◆ **Text segment**
Churchwarden Pamela Jennings died on 27th May, 2010, fortified by the Sacraments.
Jesu mercy, Mary pray.

Homily preached by the Rector at her Funeral Mass on Friday, 18th June, 2010.
Gospel - Our Lord in the boat calming the storm (Mark 4:35-41)

We gather in love to celebrate the funeral rites of Pamela, our dear friend and sister in Christ. With expectant hope rooted in Christ, and the confident trust that he forgives our sins and remembers the good we have done, we pray that God will gather Pamela to himself.

And as well as praying for Pamela herself, we pray also for those who mourn, especially the members of Pamela’s close-knit family, who were constantly in her mind and heart and surrounded her always in the many treasured photographs; and for Pamela’s ‘other’ family – her many dear friends she met and made along life’s way, and amongst whom she made her home, here in Downham and in St Edmund’s, and in Boughton.

Many of us, even who knew Pamela well, had only hints and glimpses of the details of her story; her characteristic Christian humility meant that she never ‘went on’, or boasted about her professional life and achievements. I express my gratitude (indeed on behalf of us all) to Pamela’s sister Diane, who shared with me so much more detail about Pamela than I already knew. This recollection of Pamela and her life, which I hope will deepen our appreciation and love, is very much on behalf of the family.

Early Life
Pamela was born to Augustus and Florence in 1932. Her father being a career soldier, in 1st Bttn. Royal Warwickshire Regt, Pamela was born in Alexandria, Egypt, and was still a babe when they moved to India. Her father’s transfer to 2nd Bttn. brought the family to England, to Tidworth, Aldershot and then Warwick, during which period Pamela's sister Diane was born. Being in his new unit also meant that Pamela’s father – to whom she was very close – went as part of the BEF to Europe early in WWII, when Pamela was aged 7. In the Dunkirk evacuation, he was numbered among those murdered in the infamous massacre at Esquelbec. The family didn’t hear much until 1943, and then only that he was missing; and they knew for certain about him only as recently as 1988, which touched Pamela deeply.

The family lived in Rugby, eventually being allocated a council house. Their grand-mother played a big part in bringing-up the girls whilst their mother trained as a teacher. Diane said that Pamela was always the ‘bossy big sister’, and an avid reader, getting through ‘The Old Curiosity Shop’ at an early age. And that she always wanted to be a Nurse.

Nursing Vocation
After leaving school at 14, Pamela worked in a chemist’s for a year, before entering the Coventry & Warwickshire Hospital aged 15 as one of the first of the new cadet nurses. She qualified as an SRN at 21, and served for the required year as a Staff Nurse before embarking on her midwifery training - Part 1 at the ‘Woolwich Home for Mothers & Babies’ and Part 2 with an Anglo-Catholic Nursing Order in Deptford, which meant working in some of the most disadvantaged parts of London, Deptford, the Isle of Dogs, Greenwich, the East End.

Nyasaland (Malawi)
After a year at the Mile End Hospital, Pamela undertook tropical medicine training at Sefton General Hospital in Liverpool, followed by a course in theology at Selly Oak, Birmingham. The culmination of this was to go to Nyasaland for 3 years to run a Mission Hospital, aged just 25. This was on a remote island on Lake Malombe. Boat was the only way to get there; and on one occasion during a storm the lake was so rough that the crew had to lash Pamela to the mast to stop her going overboard. (So there is a first resonance with today’s Gospel of the Calming of the Storm.)

[Lines taken from a collection]

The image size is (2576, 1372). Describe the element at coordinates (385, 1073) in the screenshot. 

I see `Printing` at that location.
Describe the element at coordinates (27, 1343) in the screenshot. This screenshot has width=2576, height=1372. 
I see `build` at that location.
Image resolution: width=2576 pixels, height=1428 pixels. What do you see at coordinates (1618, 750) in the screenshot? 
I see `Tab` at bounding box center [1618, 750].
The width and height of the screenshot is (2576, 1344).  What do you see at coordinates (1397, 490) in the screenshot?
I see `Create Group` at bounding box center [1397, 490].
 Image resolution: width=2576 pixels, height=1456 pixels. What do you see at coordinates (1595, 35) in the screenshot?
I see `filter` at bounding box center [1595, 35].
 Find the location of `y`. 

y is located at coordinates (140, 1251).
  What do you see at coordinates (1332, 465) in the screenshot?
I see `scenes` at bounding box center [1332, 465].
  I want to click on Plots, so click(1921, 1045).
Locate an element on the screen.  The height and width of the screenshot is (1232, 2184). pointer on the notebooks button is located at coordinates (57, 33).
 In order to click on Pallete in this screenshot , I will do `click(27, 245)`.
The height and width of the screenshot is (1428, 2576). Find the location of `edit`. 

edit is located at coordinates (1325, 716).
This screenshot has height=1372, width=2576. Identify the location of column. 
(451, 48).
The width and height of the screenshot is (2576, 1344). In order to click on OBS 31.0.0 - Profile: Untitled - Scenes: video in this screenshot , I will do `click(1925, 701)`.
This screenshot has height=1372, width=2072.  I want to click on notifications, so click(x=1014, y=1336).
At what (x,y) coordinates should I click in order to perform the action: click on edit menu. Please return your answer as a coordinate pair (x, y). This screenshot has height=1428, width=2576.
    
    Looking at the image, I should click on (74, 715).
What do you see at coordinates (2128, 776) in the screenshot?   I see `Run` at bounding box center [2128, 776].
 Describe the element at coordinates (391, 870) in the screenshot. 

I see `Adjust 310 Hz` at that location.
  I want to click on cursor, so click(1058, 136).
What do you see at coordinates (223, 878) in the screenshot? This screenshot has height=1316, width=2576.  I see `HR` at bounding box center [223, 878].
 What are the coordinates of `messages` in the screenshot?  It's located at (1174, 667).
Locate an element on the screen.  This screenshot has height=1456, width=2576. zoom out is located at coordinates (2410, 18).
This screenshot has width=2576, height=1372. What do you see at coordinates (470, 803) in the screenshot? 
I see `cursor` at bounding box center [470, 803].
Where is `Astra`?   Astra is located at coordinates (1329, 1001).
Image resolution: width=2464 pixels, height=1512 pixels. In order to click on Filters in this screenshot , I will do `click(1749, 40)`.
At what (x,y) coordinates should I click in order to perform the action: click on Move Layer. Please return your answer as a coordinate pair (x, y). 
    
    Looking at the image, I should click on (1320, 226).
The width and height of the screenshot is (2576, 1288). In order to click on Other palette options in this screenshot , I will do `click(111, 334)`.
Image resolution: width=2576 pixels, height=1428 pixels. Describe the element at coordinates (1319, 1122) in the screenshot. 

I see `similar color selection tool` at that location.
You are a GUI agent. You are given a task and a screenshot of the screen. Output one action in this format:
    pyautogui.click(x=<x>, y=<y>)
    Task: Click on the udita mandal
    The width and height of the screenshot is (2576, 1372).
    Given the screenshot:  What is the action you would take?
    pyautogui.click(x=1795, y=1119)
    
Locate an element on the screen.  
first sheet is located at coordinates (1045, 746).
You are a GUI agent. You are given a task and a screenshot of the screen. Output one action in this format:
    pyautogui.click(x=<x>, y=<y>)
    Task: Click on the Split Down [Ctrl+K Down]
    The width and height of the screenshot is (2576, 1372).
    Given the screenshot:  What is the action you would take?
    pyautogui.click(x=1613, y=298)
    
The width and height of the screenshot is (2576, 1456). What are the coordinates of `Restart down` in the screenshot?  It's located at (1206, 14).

◆ **Your instructions**
Carry on the funeral homily for Pamela Jennings from the point where it stops.

◆ **Result for this task**
Even at this young age, Pamela displayed a great determination and strength of character. On another occasion when the mother of an expectant mother refused to give the necessary permission for an emergency Caesarean, Pamela took decisive action - she grabbed another nurse, barricaded themselves in the operating theatre and, in the absence of a surgeon, simply carried out the Caesarean herself!


Sister Pamela
Sister Pamela

Sister Pamela and a new challenge in Malawi
After that 3-year posting, which she loved, Pamela returned to England in 1960 to study for her Sister Tutor’s exams. The Course was the then-substantial sum of £350. Her home church of St Oswald’s Rugby and the Mission Hospital agreed to pay half each, as long as Pamela did another year in Africa. The completion of that year coincided with the independence of Nyasaland in 1964, which took the name Malawi. The new government asked Pamela to stay on to establish the first Pupil Midwife School in Malawi, so she stayed on for another 3 years setting up the training school in Zomba.

Return to England
Although her heart was in Africa, in 1968 Pamela declined the opportunity to stay for a further 3-years and returned to England in order to look after their mother who had been diagnosed with Multiple Sclerosis and who by this time had moved to Devon with Diane. Pamela was appointed Assistant Matron for Maternity at the North Devon Infirmary, Barnstable, in which post she served for two years.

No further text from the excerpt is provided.